**TASK OBJECTIVE:** From the line containing "You are a computer-use agent. The" to the last line of the data, both included, transcribe each line exactly, leaving out pictures and adding nothing.

**DATASET RECORDS:**
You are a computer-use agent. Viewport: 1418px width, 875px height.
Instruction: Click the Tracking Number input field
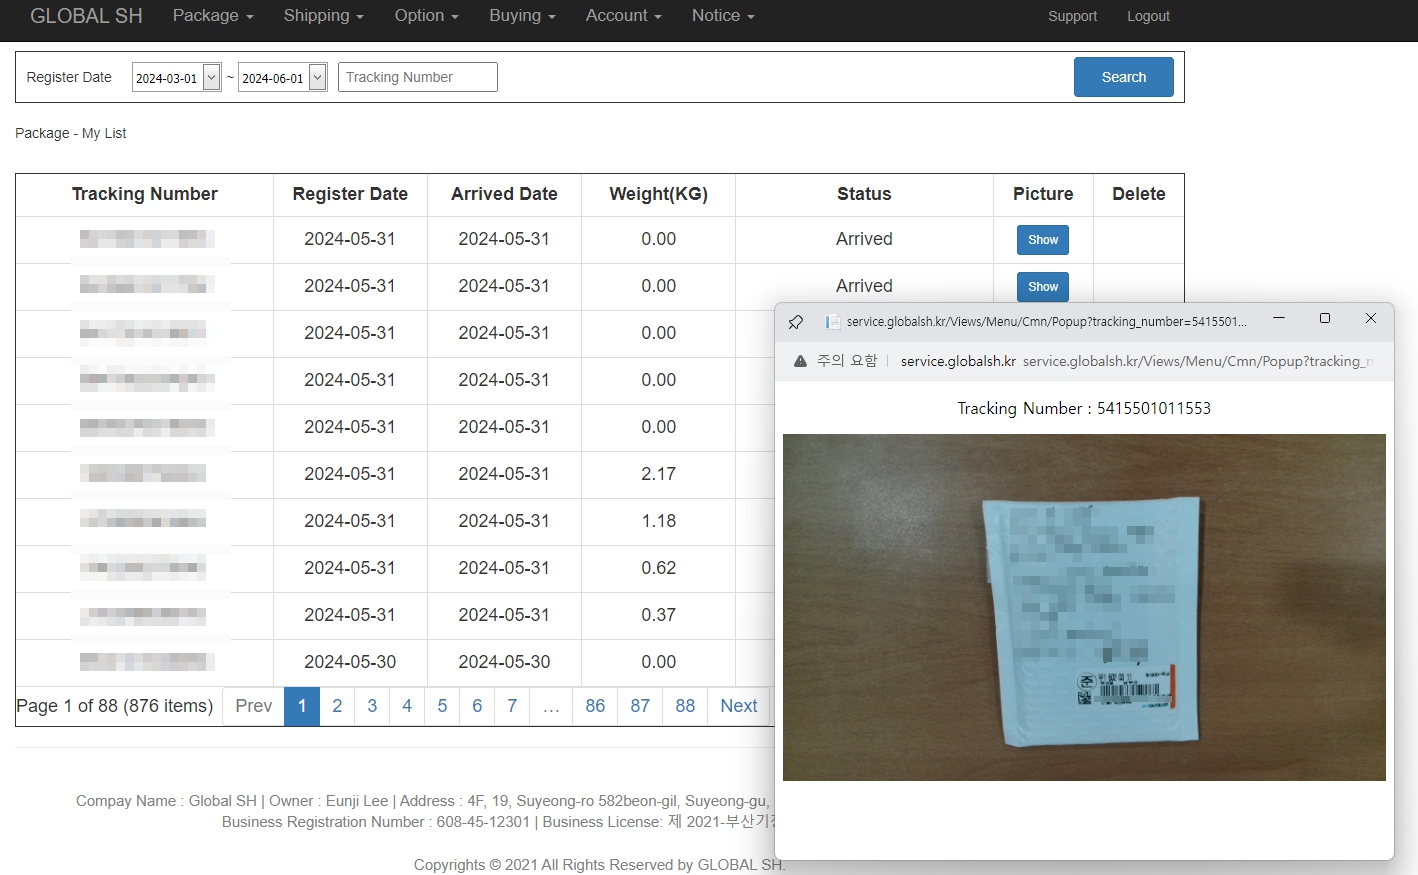(x=418, y=77)
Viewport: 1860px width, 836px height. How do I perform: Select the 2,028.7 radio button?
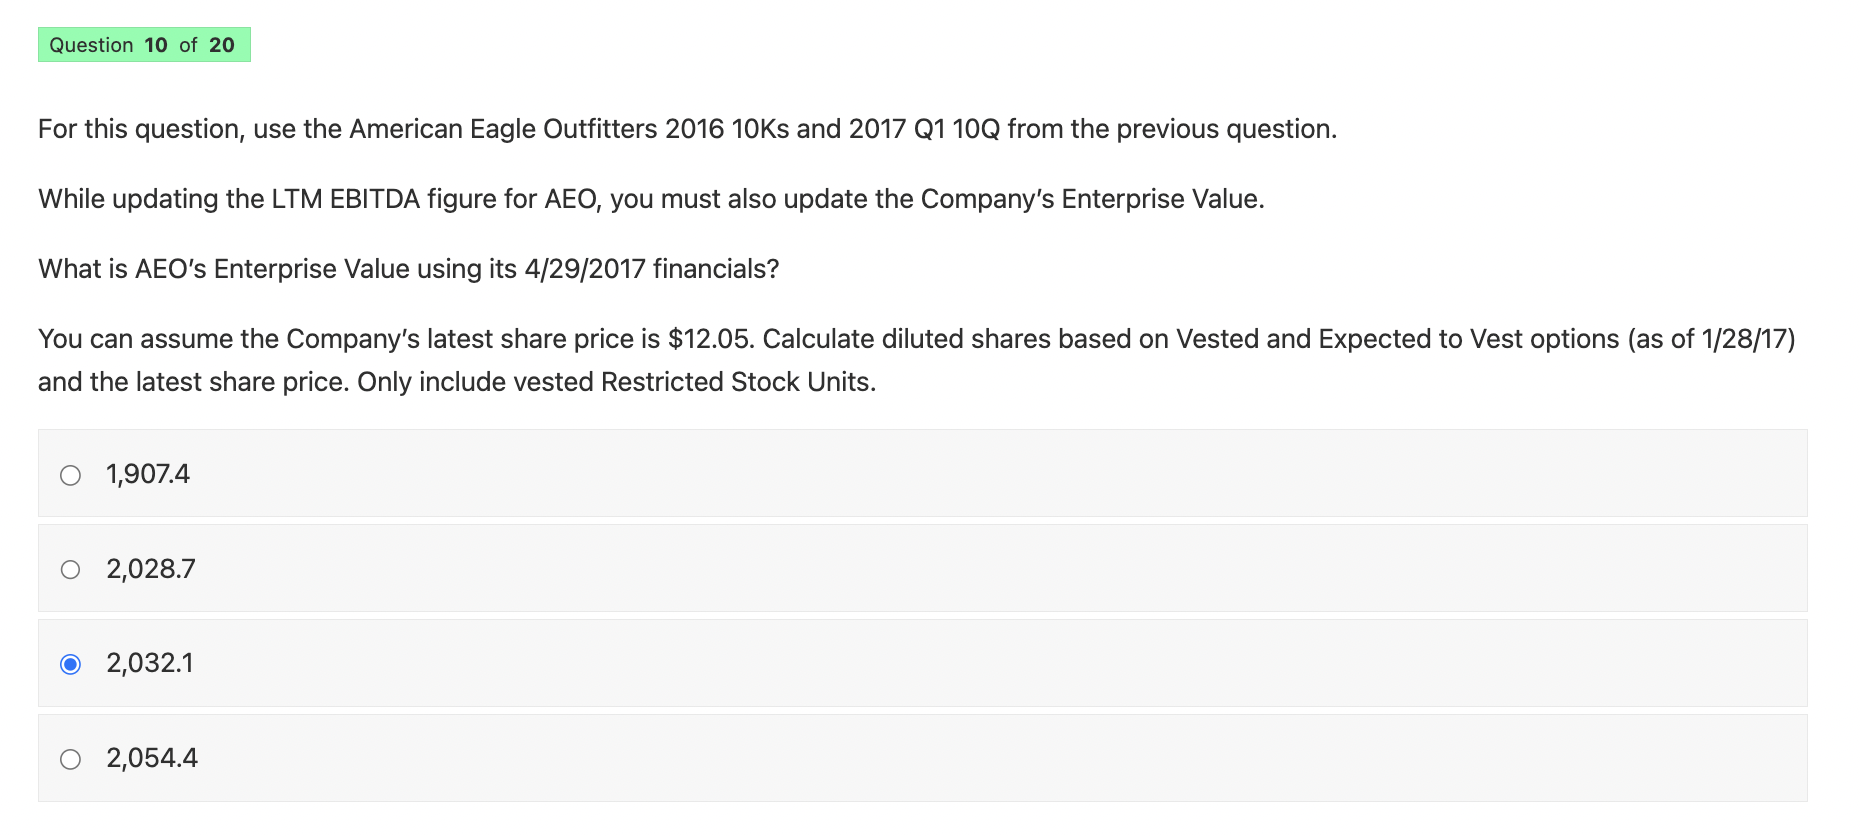click(70, 570)
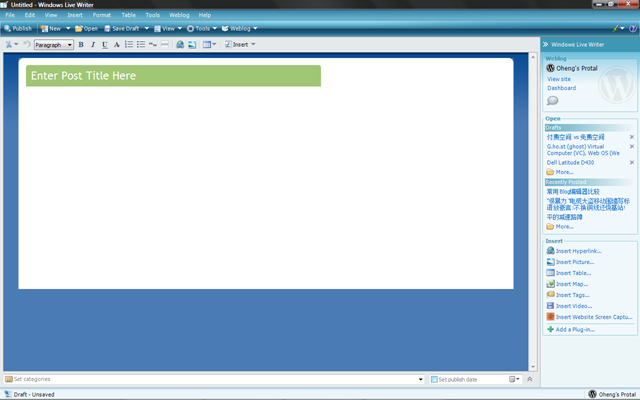This screenshot has width=640, height=400.
Task: Click the Insert Picture sidebar item
Action: (x=574, y=262)
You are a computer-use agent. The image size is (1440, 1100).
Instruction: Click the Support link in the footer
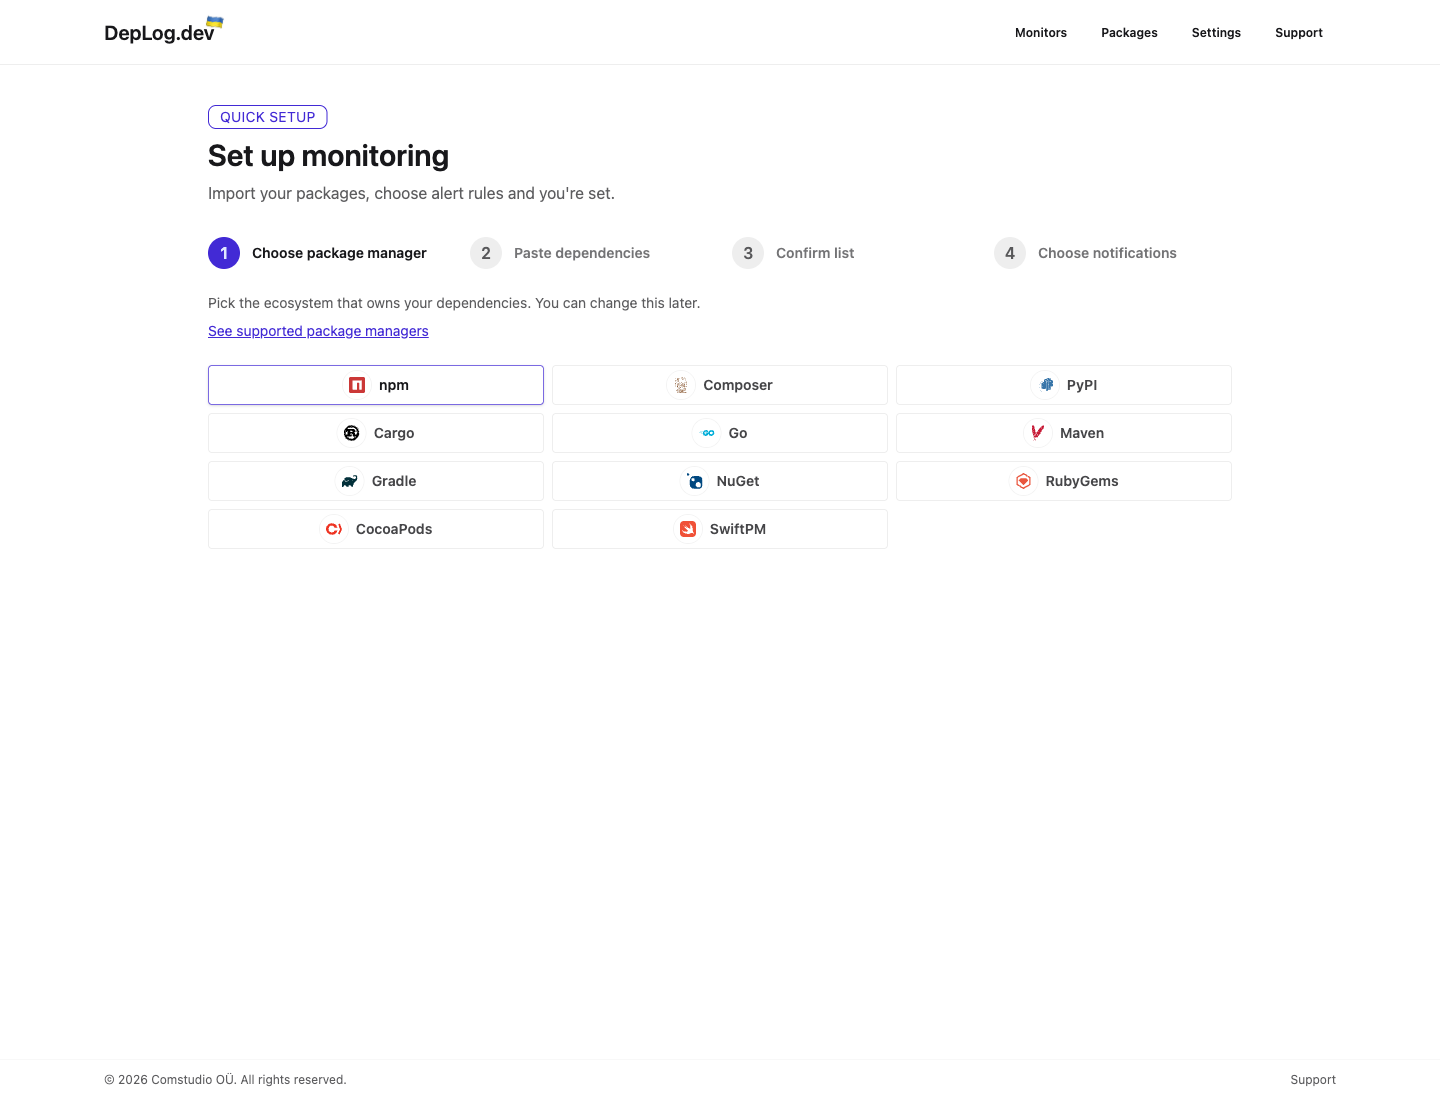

**TASK ANSWER:**
You are a computer-use agent. The image size is (1440, 1100).
Instruction: Click the Support link in the footer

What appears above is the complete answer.